Problem to solve
Copy out each line containing "agent" from the entries below.

Supplied records
^^^^

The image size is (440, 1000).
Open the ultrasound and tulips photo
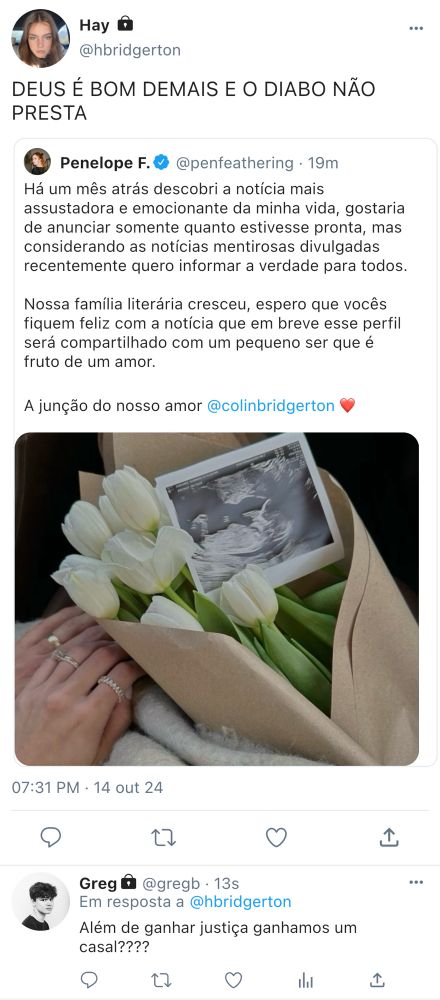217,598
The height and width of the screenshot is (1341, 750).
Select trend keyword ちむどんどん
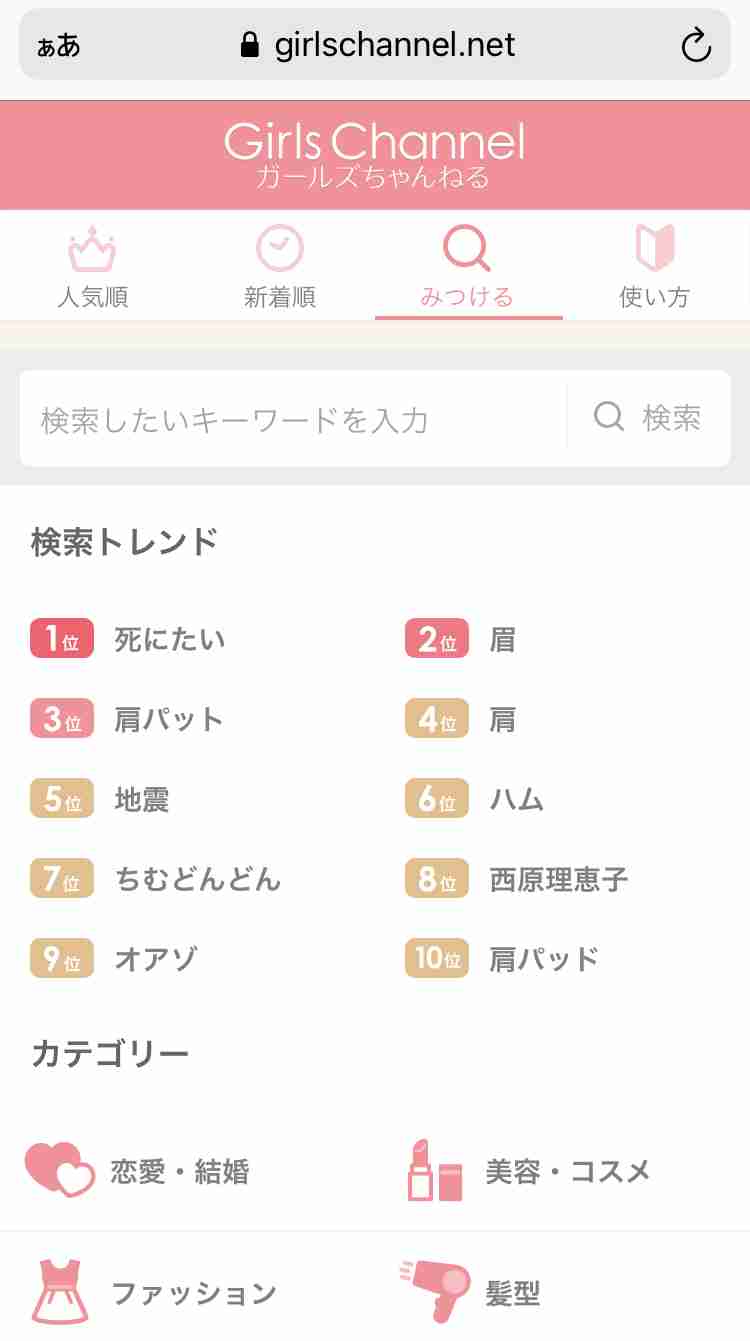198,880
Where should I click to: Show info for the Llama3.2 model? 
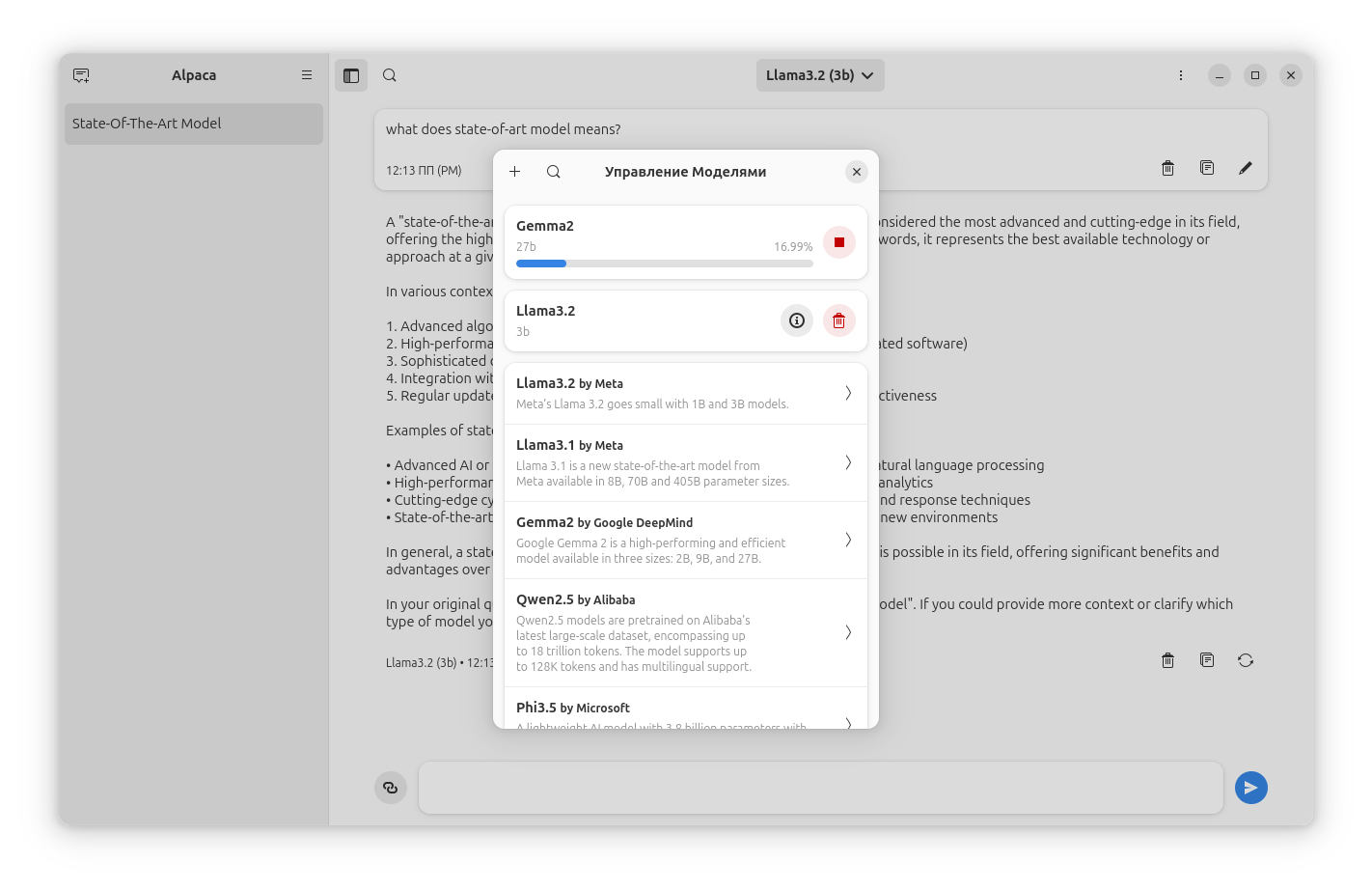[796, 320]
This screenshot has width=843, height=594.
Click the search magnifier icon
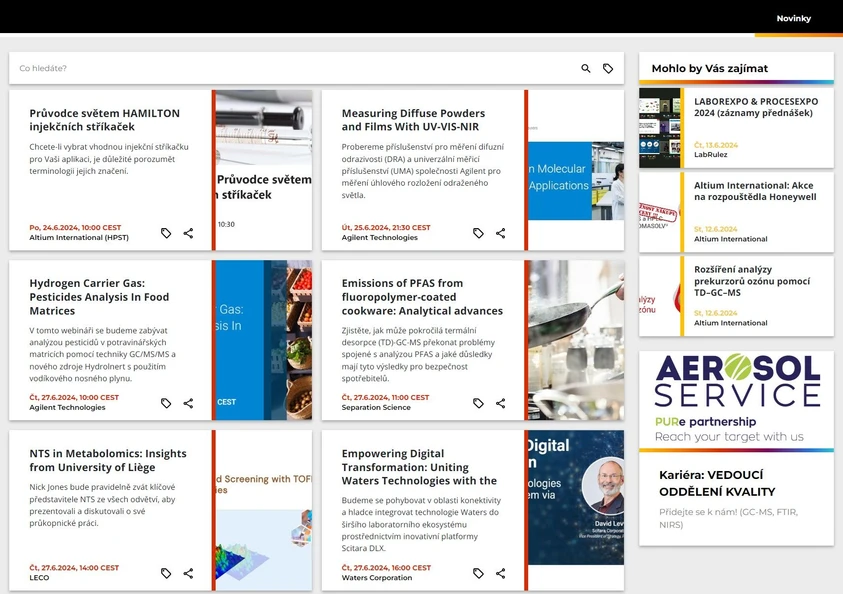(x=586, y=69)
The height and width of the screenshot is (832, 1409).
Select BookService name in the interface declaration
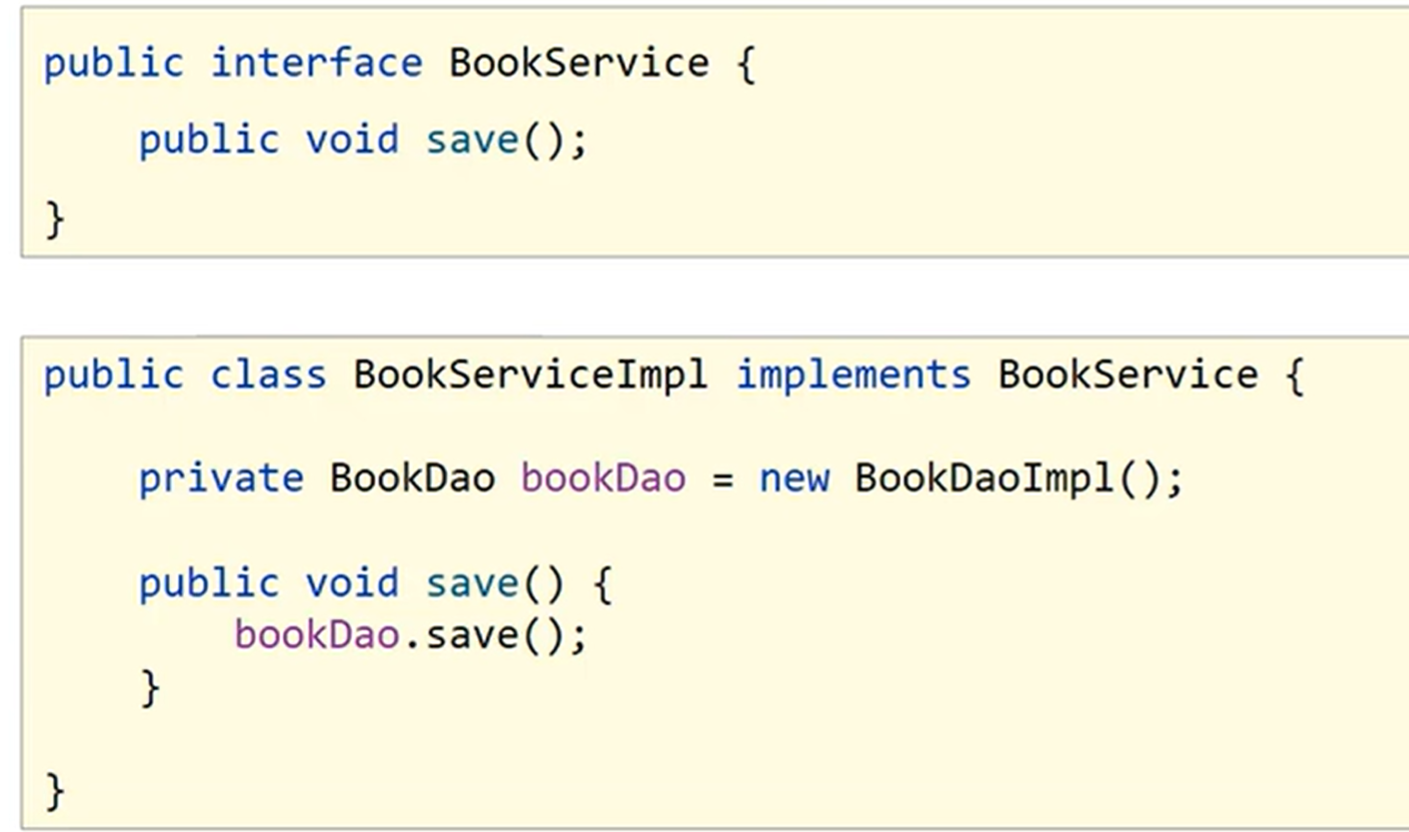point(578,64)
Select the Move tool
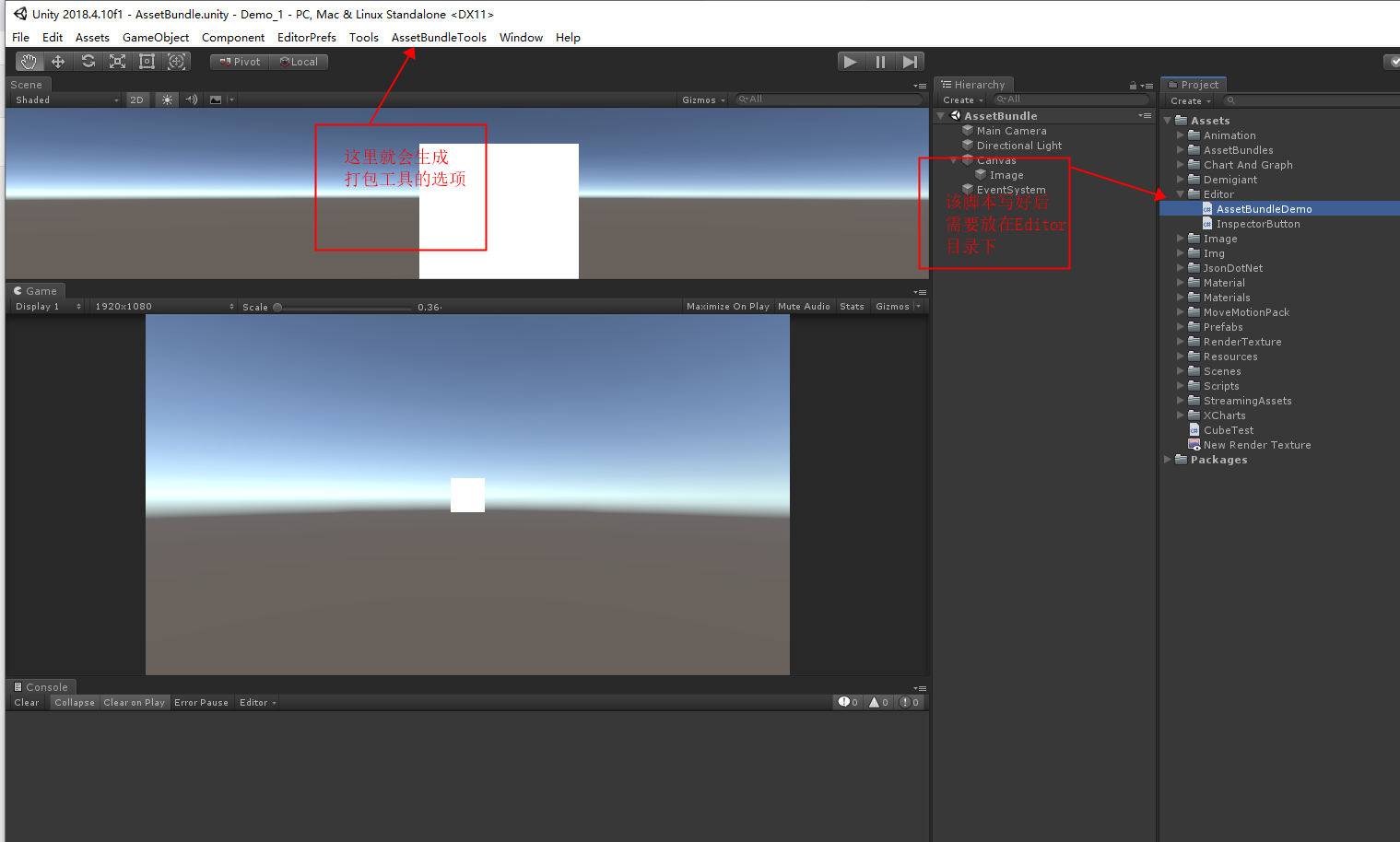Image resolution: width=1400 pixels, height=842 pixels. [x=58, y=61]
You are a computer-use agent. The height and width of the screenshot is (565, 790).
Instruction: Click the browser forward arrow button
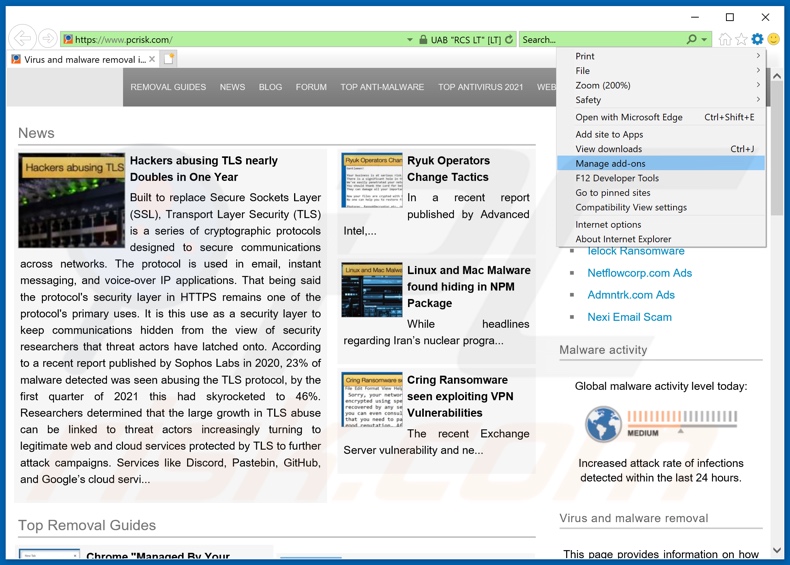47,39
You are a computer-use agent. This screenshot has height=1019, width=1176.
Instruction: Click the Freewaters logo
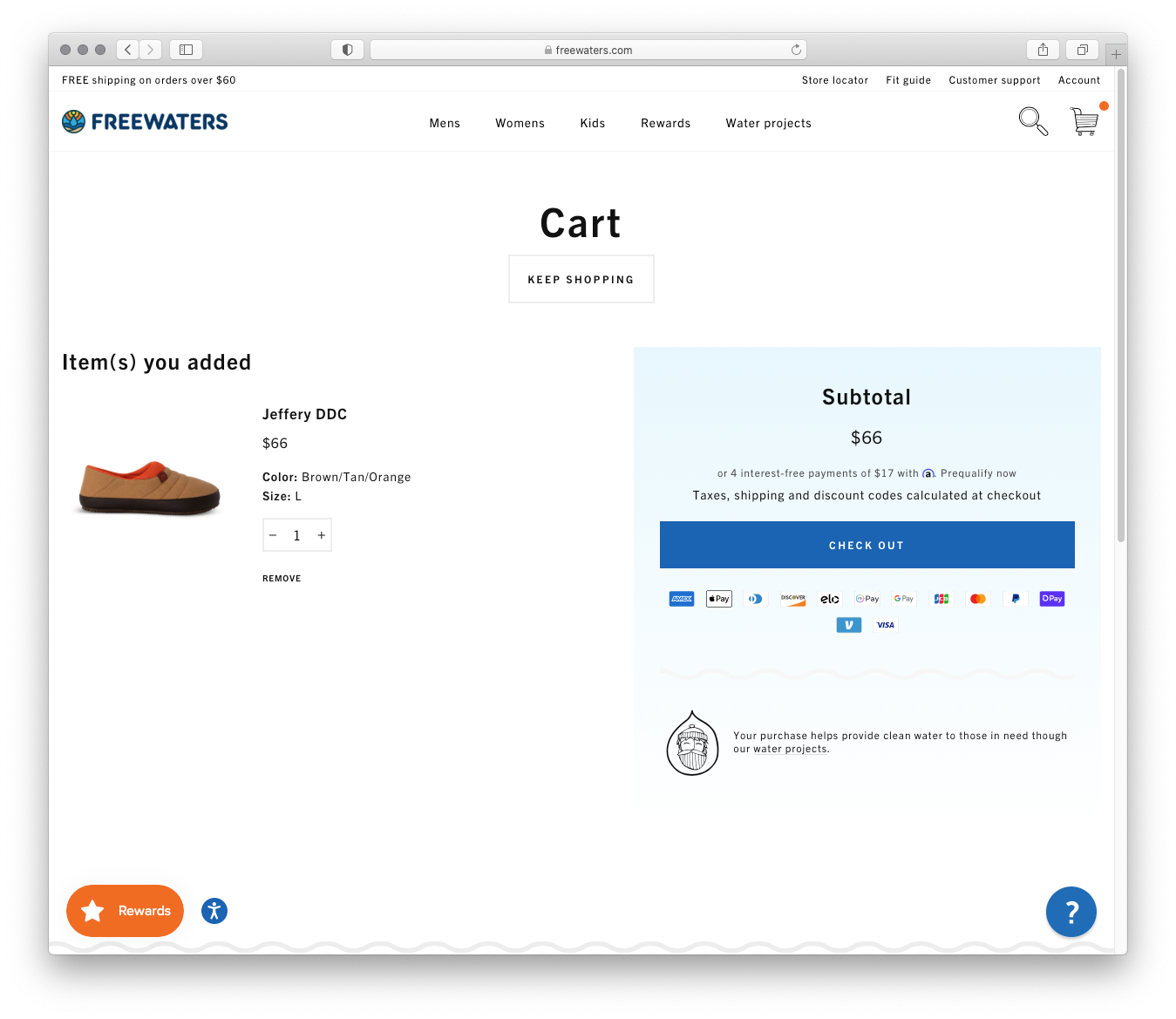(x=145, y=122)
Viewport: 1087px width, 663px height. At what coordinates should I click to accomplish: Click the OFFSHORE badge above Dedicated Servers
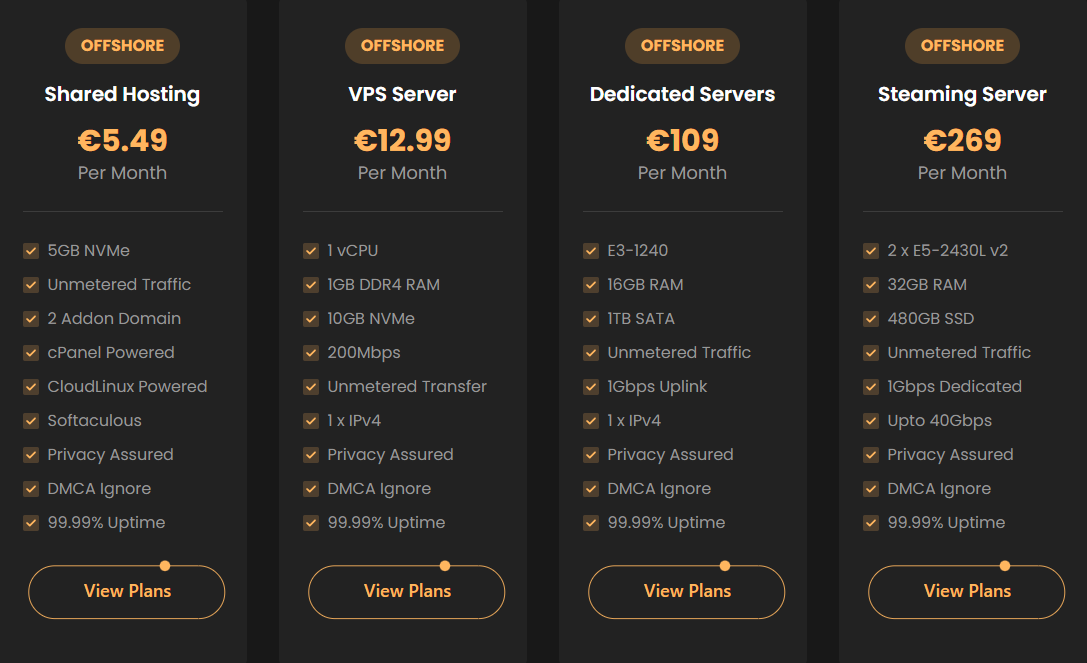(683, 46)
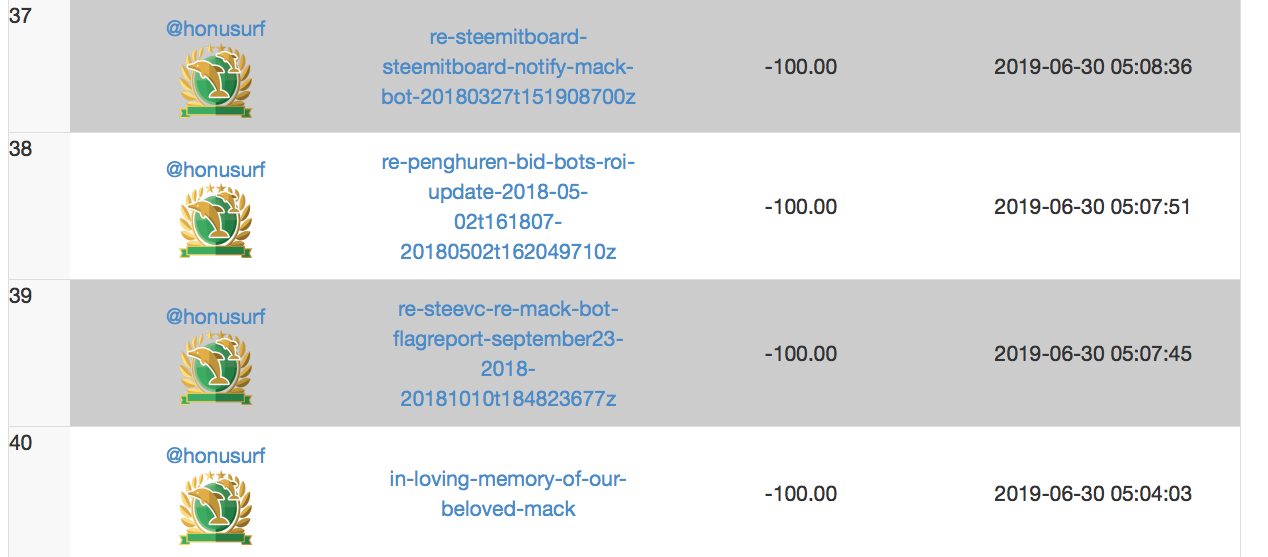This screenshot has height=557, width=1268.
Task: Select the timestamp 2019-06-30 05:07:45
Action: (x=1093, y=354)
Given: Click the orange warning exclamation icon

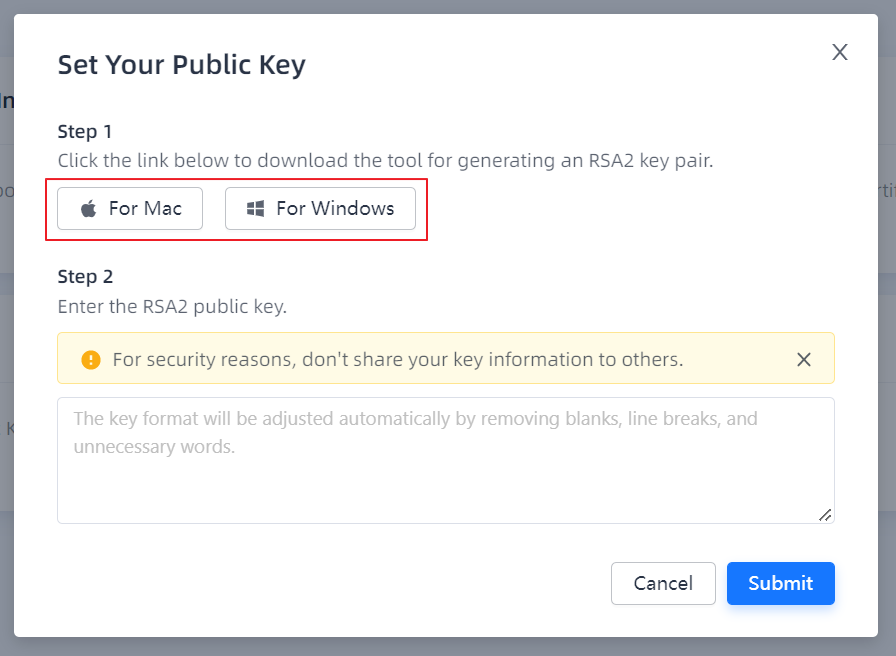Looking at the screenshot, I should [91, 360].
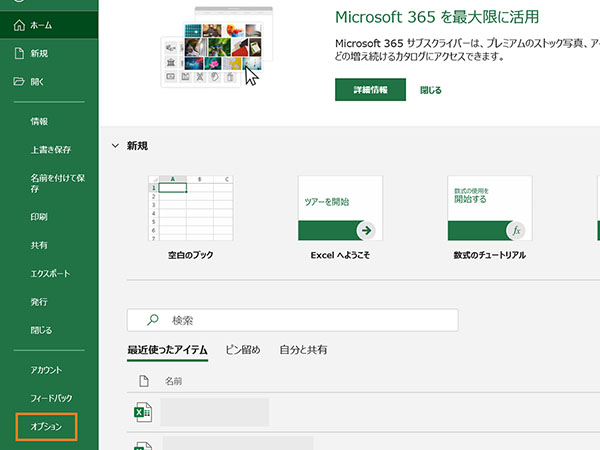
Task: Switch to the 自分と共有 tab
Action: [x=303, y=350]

^^^^

Your solution
You are a computer-use agent. The height and width of the screenshot is (565, 790).
You are a computer-use agent. This screenshot has height=1019, width=1176.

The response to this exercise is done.